_Text_:
For Marcus, this matters because of what he refuses to do. His company handles regulated financial data. He won't send code snippets, design rationale, or architectural details to a cloud service that doesn't have explicit security guarantees and clear data policies. Some of that is compliance. Some of it is principle: if a tool doesn't show its privacy practices in granular detail, and if there's a device-local alternative, he picks the device-local one.

The Recitey free tier gives you dictation, local, no cap. You can dictate as much as you want. The free tier doesn't include the cloud rewrite step (that's in Pro), but for many workflows (design docs, PR descriptions, Slack threads, GitHub issue comments, Notion updates), the raw Whisper output works. You want the thinking captured first.

A new meter: the workflow one

Here's what surprised Marcus: he expected voice dictation to be faster. Instead, it was better. Not because it was faster in terms of words-per-minute, but because it didn't interrupt.

He dictated a 1400-word design doc about payment settlement latency and transaction finality in one continuous session. No meter. No pause to check the word counter. No anxiety about approaching a cap. Just unbroken flow from voice to text.

The prose was rough. Whisper caught most of the words, but he had to clean up maybe five sentences the next morning. A few misheard words, a couple of run-ons. That's expected. What was different: he didn't have to reconstruct half the document because a meter had interrupted mid-thought and forced him to continue in a second session.

_Explore the material_:
(1) In the dictation article, how many words long was the design doc Marcus dictated in one continuous session?
(2) Write the next part of the dictation article, picking up after its last sentence.

_Data extract_:
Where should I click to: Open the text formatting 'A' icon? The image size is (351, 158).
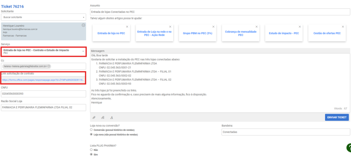pos(111,117)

_Results by task_:
(1) 1400 words.

(2)
When you're writing intent or reasoning, rough is acceptable. Fragmented because the tool ran out of quota? That breaks the model. It breaks the continuity of thought. You lose the context of what you were building toward.

The trade-off

The Recitey free tier does one thing: speech-to-text, locally on your device, uncapped. It doesn't rewrite. It doesn't grammar-check. It doesn't integrate with a Slack backend or anything else. Just dictation to your clipboard, everywhere on Windows: Slack, email, browsers, Linear comments, terminal, anywhere you can paste.

It's not a writing assistant. It's a dictation engine.

If you need the rewrite step (the cloud-based polishing that turns rough speech into publication-ready prose), that's available in Pro. Some workflows benefit from that. Editorial work. Customer-facing documentation. Anything where the first draft needs heavy cleanup. For those, the Pro tier adds value.

But for the workflows where you're dumping intent onto the page (architecture rationale, code review observations, bug reports, design docs), the local dictation alone often solves the entire problem. You want it captured. You want it uninterrupted. You don't need it rewritten by a model.

For Marcus, this shifted his workflow. Design docs are now dictated first, edited second. Slack threads that explain bugs, same. He's not faster (voice isn't faster than typed prose for him), but he's more coherent. And he's not losing his thinking mid-flow because of an arbitrary meter.

Why this matters

The tools we build for developers should understand how developers work now, not how they worked five years ago. Metering dictation made sense when the only users were people transcribing meeting recordings. It doesn't make sense when the users are engineers articulating complex intent to language models, writing design docs, explaining technical decisions.

The bottleneck shifted. Developers need voice for the thinking-capture phase, not the transcription phase. Tools that meter that phase at the free tier are locking out exactly the people who need voice most: the ones whose work is long-form, intent-heavy, and requires unbroken flow.

Local-first transcription isn't new. But free, uncapped, local transcription (running Whisper on your device with zero variable cost) while the alternatives cap at 500 to 2000 words per month? That's a structural difference. That's a different offer.

The 11pm design doc should not be interrupted by a word counter. The moment you're in flow should not be metered. That's the principle. Recitey's free tier honors it.